A Prolegomena to Prayer. Part VIII.

A Prolegomena to Prayer. Part VIII. June 23, 2010

Part VII

With all that has been said, there is, nonetheless, another aspect of prayer, briefly mentioned throughout, which must be acknowledged a bit further. This is the concept of communal prayer, for it connects us to the sacraments, such as in the celebration of the eucharist (which will be our main example here of communal prayer). What we have described about prayer is especially true about the sacraments. They are a means of grace given to us; if and when we open ourselves up to them, they are actively transforming us beyond our own abilities, as Dumitru Staniloae suggests:

The sacraments themselves do not give us graces of a static kind, virtues or benefits which are limited and kept carefully enclosed within their present borders so that we can show them to God on the day of judgment neatly preserved, like the unproductive talent in the Gospel parable. The sacraments have a prophetic character, a ‘sacramental prophetisim’ as the Reformed theologian von Allmen puts it, perhaps in a too exclusively eschatological sense. They give us powers which have to be developed and which are meant to lead us towards final perfection by ever more advanced spiritual stages.[1]

What we find in the celebration of the eucharist (and the other sacraments) is that prayer does not have to be, and is not meant to be, limited to mere individualistic practices, where prayer is done by an individual without connection to anyone else. Rather, prayer is to be done by a person who understands that their existence as a person is relational, and their existence is interdependent upon others. God’s grace can work in through others to reach us, such as in the sacrament of confession, though of course, we must still open ourselves up and accept that grace, and recognize it when God is indeed working through others.[2] As we see in the Trinity, the way we are to communicate and relate to each other is by love, where we give ourselves to others without concern of the individuated self. The goal is unity in the body of Christ, the Church, Divine-Humanity, where we maintain our personal differences and yet share with each other our unique traits as gifts of love. We truly enter into communion with each other as we communicate with God.  Thus John D. Zizioulas says, “The mystery of being a person lies in the fact that here otherness and communion are not in contradiction but coincide.
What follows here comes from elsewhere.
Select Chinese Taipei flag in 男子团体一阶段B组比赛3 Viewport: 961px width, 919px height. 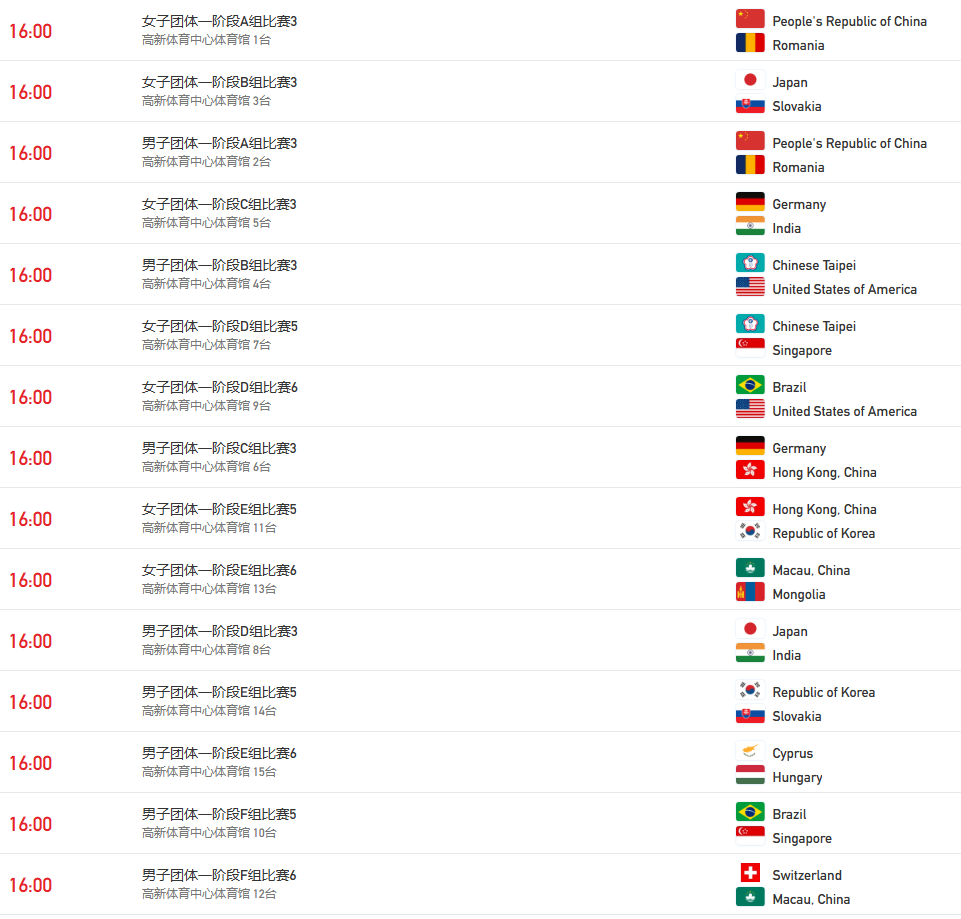[x=750, y=264]

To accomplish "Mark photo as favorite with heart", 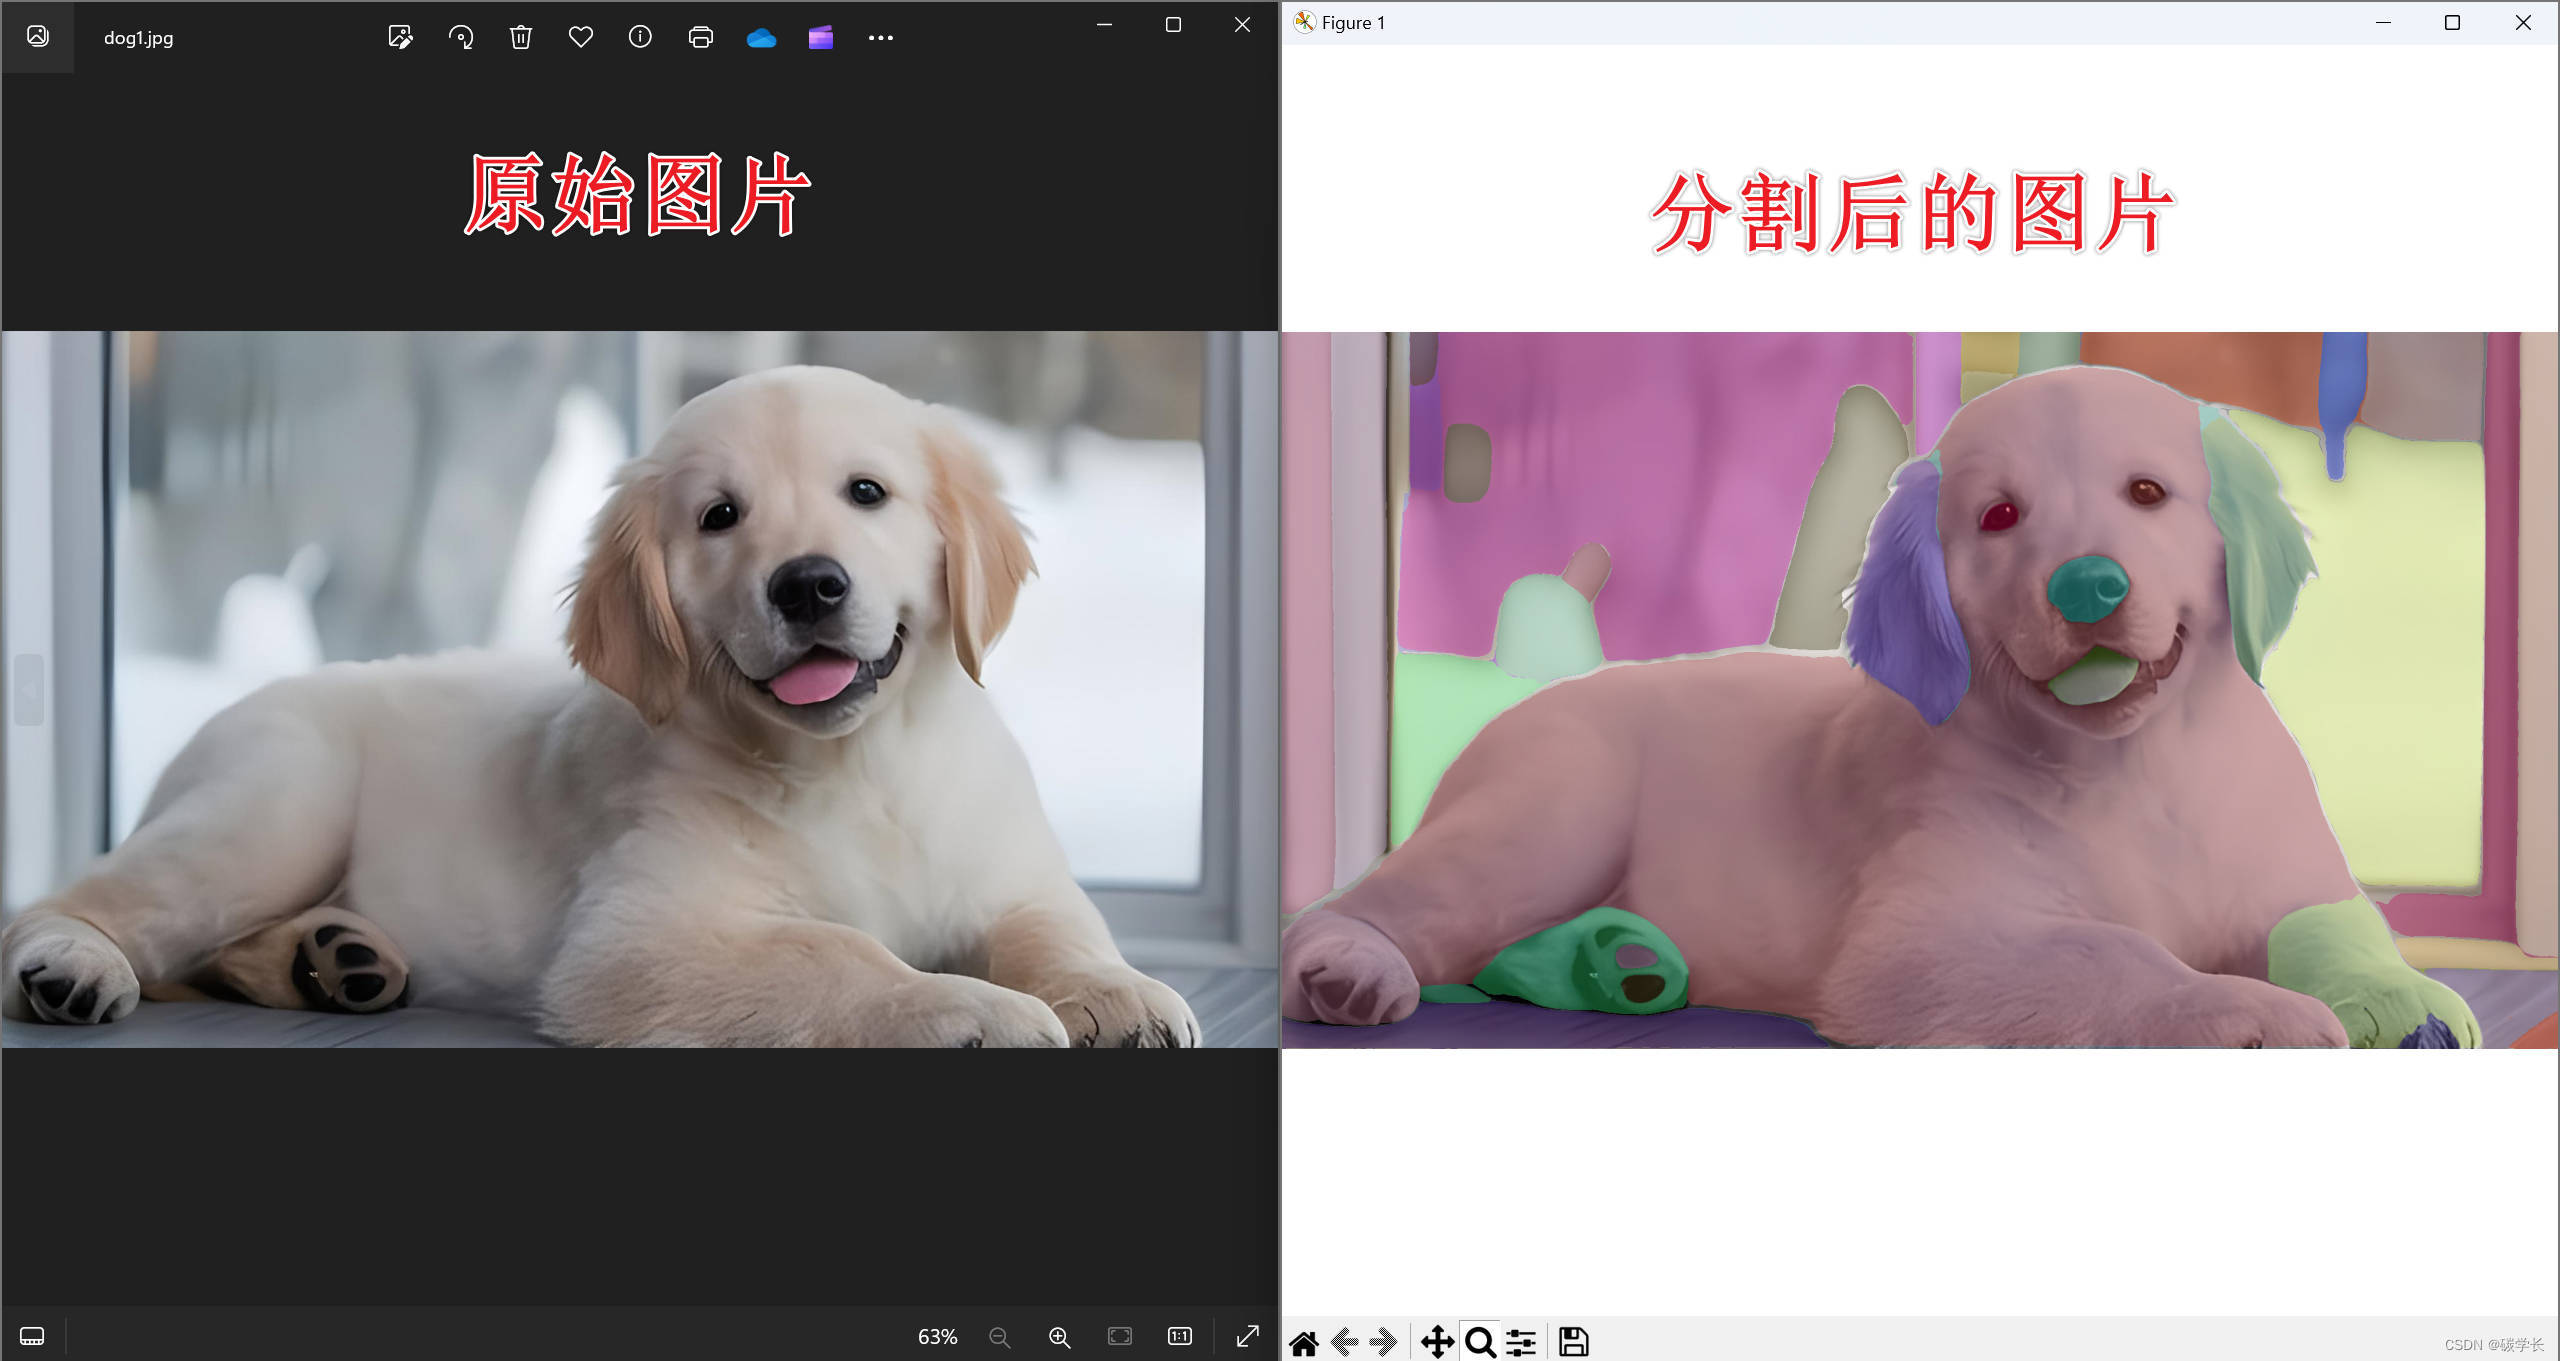I will click(581, 38).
Truth as communion does not lead to the dissolving of the diversity of beings into one vast ocean of being, but to the affirmation of the otherness in and through love.”[3] This is possible not only because we share a common nature, but because we are incorporated into Christ through the Holy Spirit.

The liturgical celebration of the eucharist is a special and central kind of prayer. It is given to us by Jesus, who has given us promises of extraordinary graces if we follow through and participate in it. As Fr. Robert Taft writers, “Sacrament, that is, liturgy, is the existential, common expression of God’s self-giving in Christ. It is a theophany, a breaking into the ordinary of an extraordinary manifestation of Christ as being-in-his-Body, the Church. It makes the inner experience of the life of faith transparent, visible.” [4] We must remember, God has revealed himself to us in the incarnation, and as such, he has also prepared us for communion with him, communication with him, but communicating to us his express desires in and through Jesus, who is himself the Word of God made flesh. Thus, just as we might learn from our parents table manners, so we know that if we want to receive salt at the table, we ask someone to pass for it. Likewise, we have been taught and guaranteed that if we follow Jesus’ example at his table, the Last Supper, we will be participating in the gift of his body and blood, so that we can be united in him. In this way, we are to become his body on earth. This participation in Christ, in the bread of life, is what confirms upon us eternal existence. Our life is given to us by God, but the proper mode of that life, where it truly is as life, spiritual life, is in communion with God, and this communion is promised to us by Christ himself:

The identification of existence with life through the idea of immortality and incorruptibility will lead naturally into trinitarian theology. If incorruptibility is possible only in and through communion with the life of God Himself, creation or being can exist and live only insofar as the source of being — God– is Himself life and communion. The eucharistic experience implies that life is imparted and actualized only in an event of communion, and thus creation and existence in general can be founded only upon this living God of communion.[5]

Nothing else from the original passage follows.